§ TASK BRIEF:
Return exactly the lines from the "The image size" line through the last line of the entries below. Include no pictures.

--------

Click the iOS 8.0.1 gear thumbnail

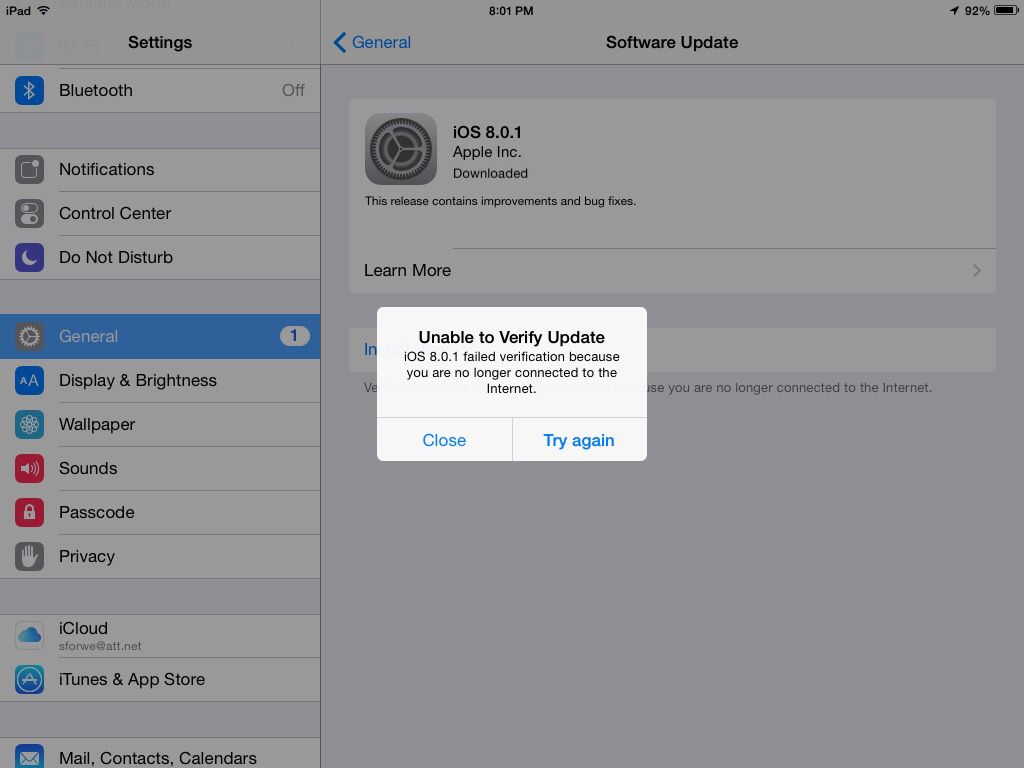tap(401, 149)
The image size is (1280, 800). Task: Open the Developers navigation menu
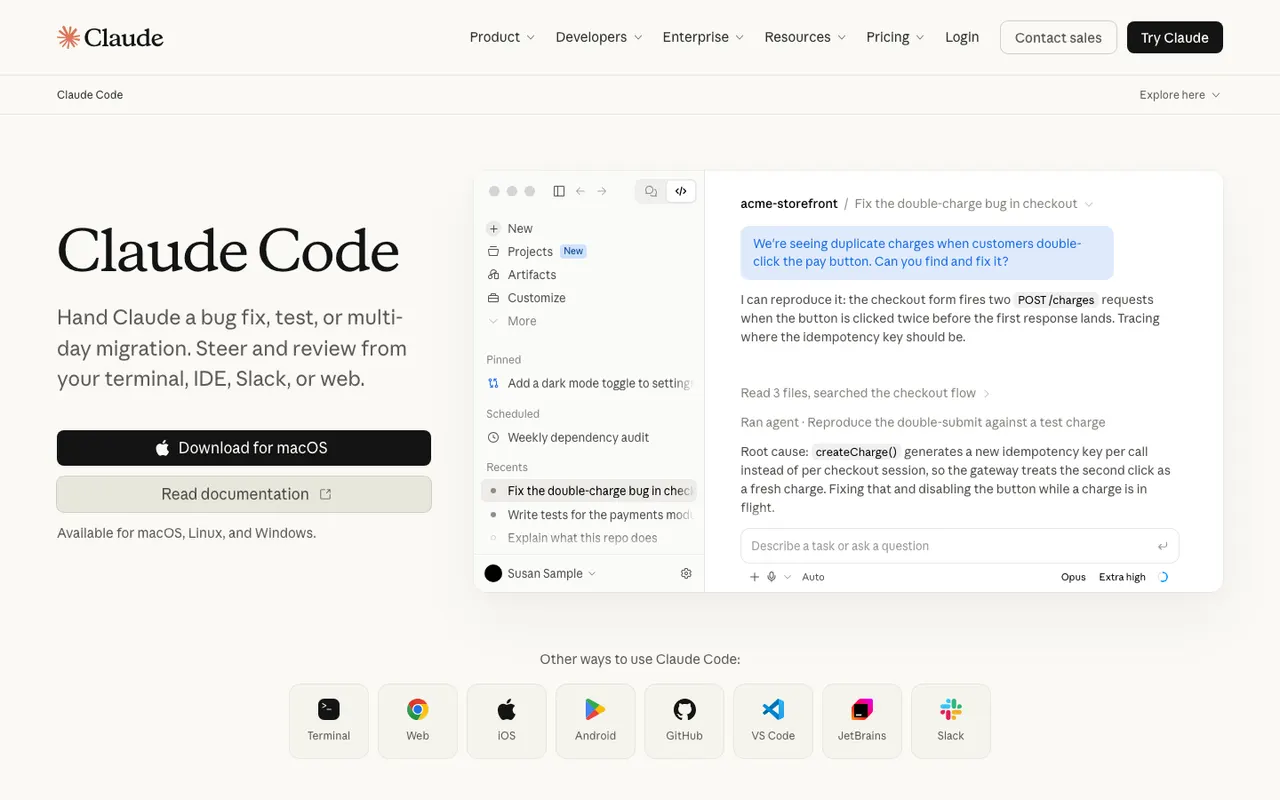tap(600, 37)
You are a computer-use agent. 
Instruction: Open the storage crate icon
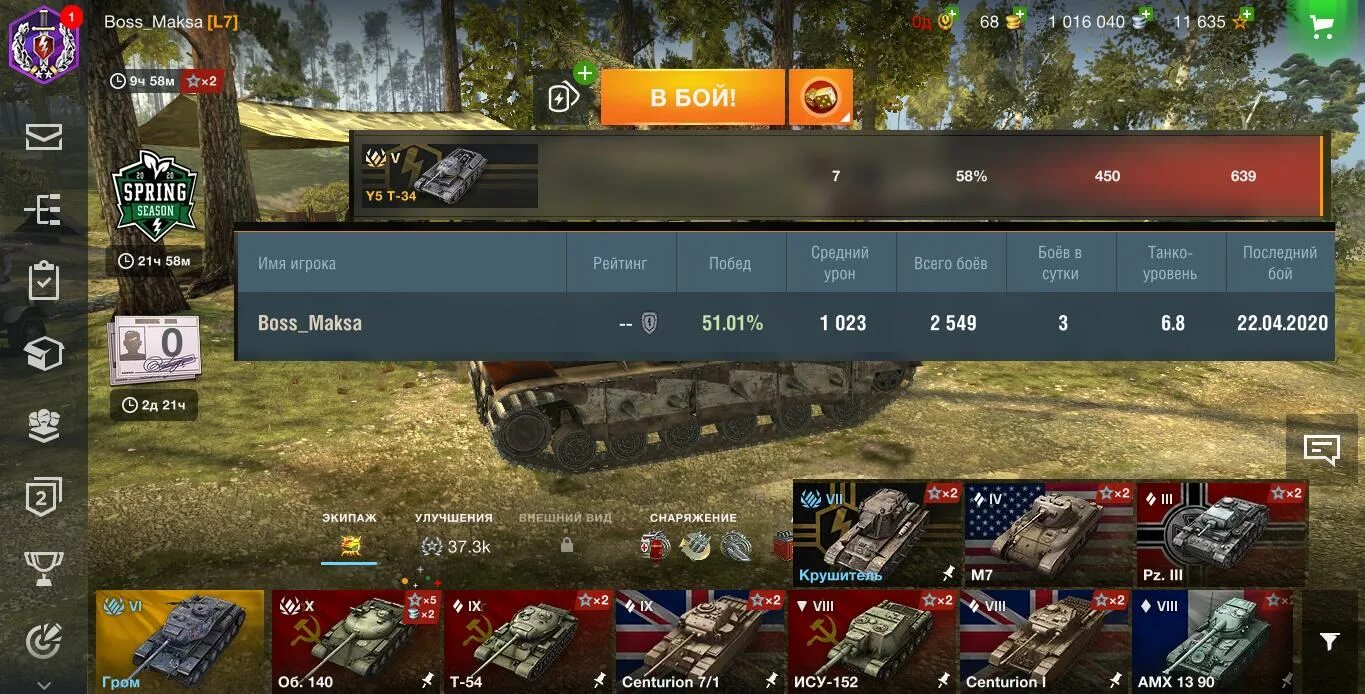tap(44, 353)
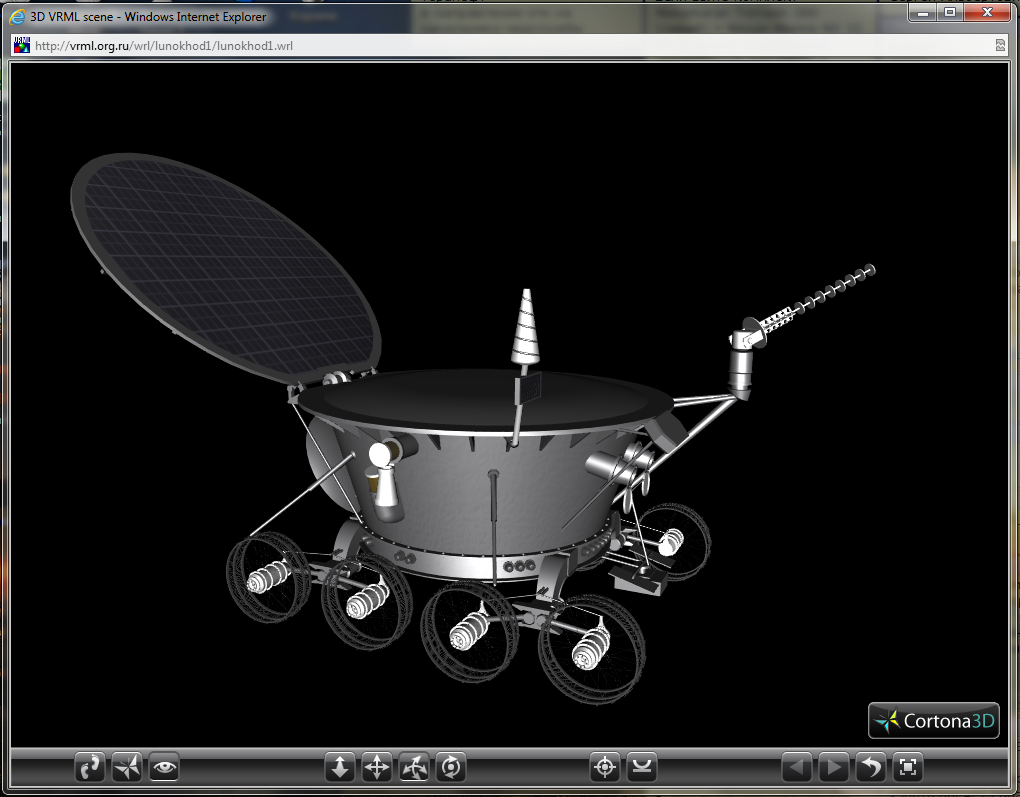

--------

§ REPLY:
The image size is (1280, 800). Task: Open the Developers navigation menu
tap(600, 37)
You are a computer-use agent. 
Instruction: Open the storage crate icon
tap(44, 353)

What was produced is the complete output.